Dr Georgina Long speaks to ecancer about phase 3 KEYNOTE-716 study investigating distant metastasis-free survival with pembrolizumab versus placebo as adjuvant therapy in stage IIB or IIC melanoma. Initially, she talks about the background and the methodology of the study.

Dr Long then discusses the results. The results showed adjuvant pembrolizumab vs placebo for resected stage IIB and IIC melanoma significantly improved DMFS, with continued reduction in the risk of recurrence, and a favourable benefit-risk profile. 

In the study, the safety profile of pembrolizumab was consistent with previously reported studies in patients with solid tumours, and no new safety signals were observed at the time of DMFS analysis.

Treatment-related adverse events Grade 3 or higher were observed in 17% of patients receiving pembrolizumab versus 5% of patients receiving placebo. Immune-mediated events and infusion reactions were higher with pembrolizumab. 

She concludes by discussing the future impact of these results can be on the treatment of melanoma.

The KEYNOTE-716 study is an adjuvant study of pembrolizumab versus placebo in resected stage 2b and 2c melanoma.
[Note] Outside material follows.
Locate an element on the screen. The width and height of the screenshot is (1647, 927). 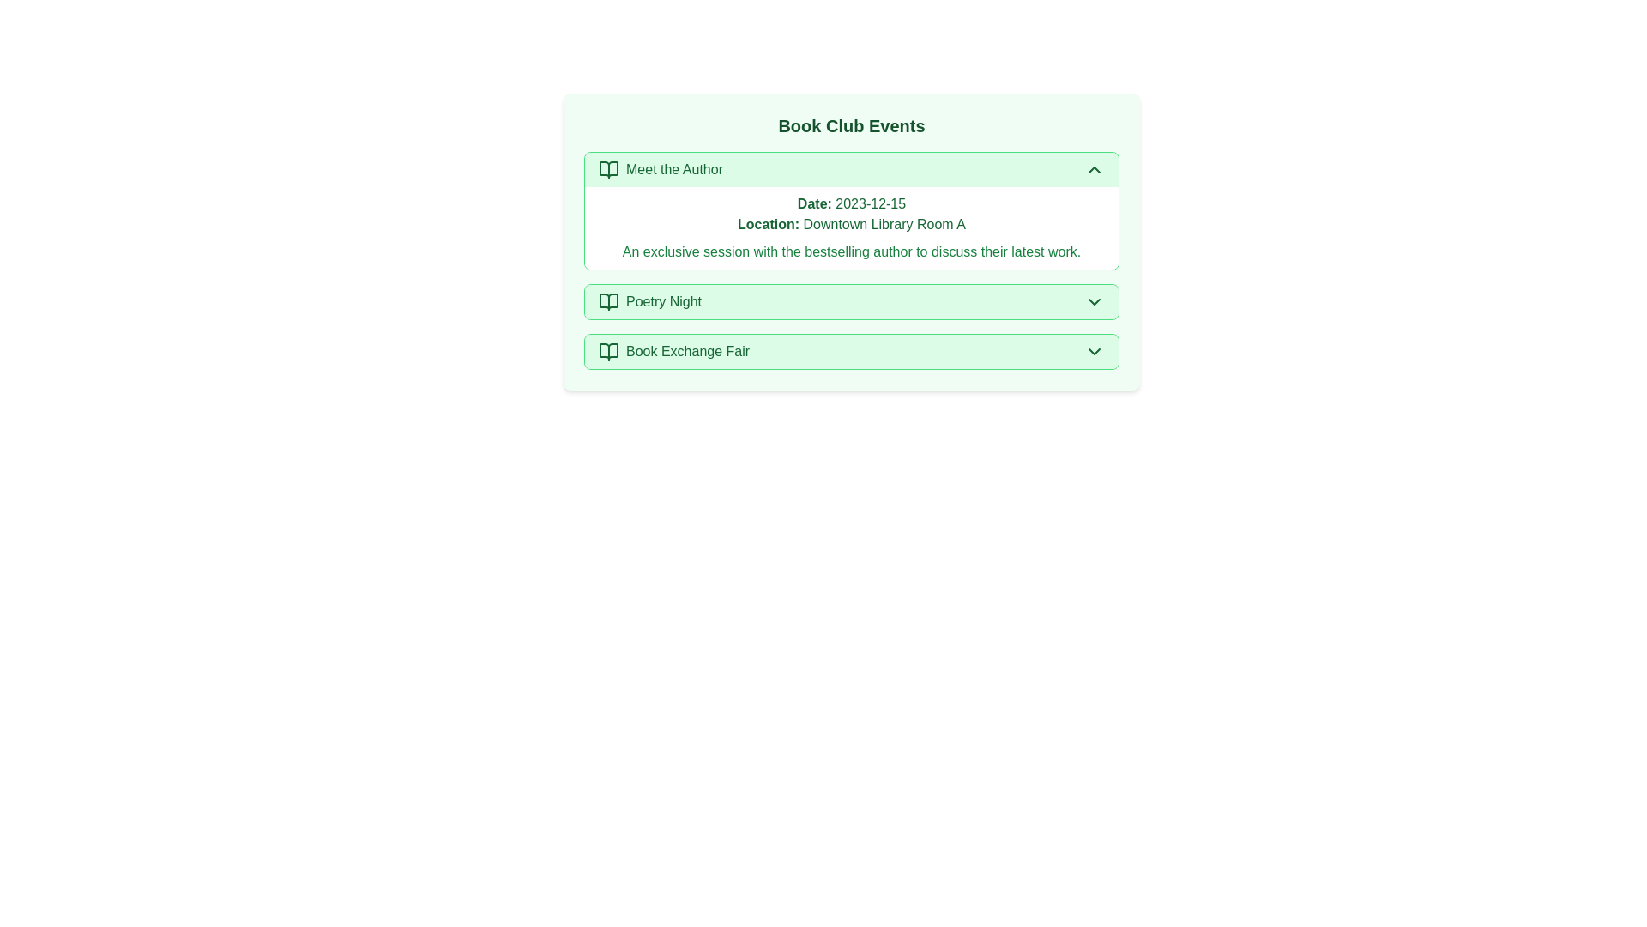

This is a phase III randomised trial comparing 12 months of pembrolizumab versus 12 months of placebo to reduce the risk of recurrence in patients with resected stage 2b or 2c melanoma. These patients, the natural history is that many recur by 24 months and after and these patients do not do well. So giving 12 months of pembrolizumab our goal, our hypothesis, was that it would reduce the risk of recurrence.

We found that pembrolizumab indeed did reduce the risk of recurrence but at ASCO 2022 I also presented the first analysis of the distant metastasis free survival. This is very important because distant metastases are what causes death from cancer, from melanoma. We found that pembrolizumab significantly reduces the risk of distant metastasis with a hazard ratio of 0.64, that’s a 36% reduction in the risk of distant metastasis compared with placebo. The p-value was highly significant, it was a p-value of 0.0029 and, furthermore, the 12 month and 24 month distant metastasis free survival rates were higher in the pembrolizumab arm versus the placebo arm. 

We also gave an update on the relapse free survival and we showed a sustained improvement in the relapse free survival of pembrolizumab given adjuvantly compared with placebo. Looking at all the subgroups, the key subgroups, they all favoured pembrolizumab compared with placebo, including the highest risk and that is T sub-stage T4b.

So the summary analysis from this very latest analysis, it’s actually the third interim analysis but the first analysis of distant metastasis free survival, is that indeed pembrolizumab 12 months after resection, complete resection of stage 2b and 2c melanoma, reduces both the risk of recurrence and, importantly, the distant metastases.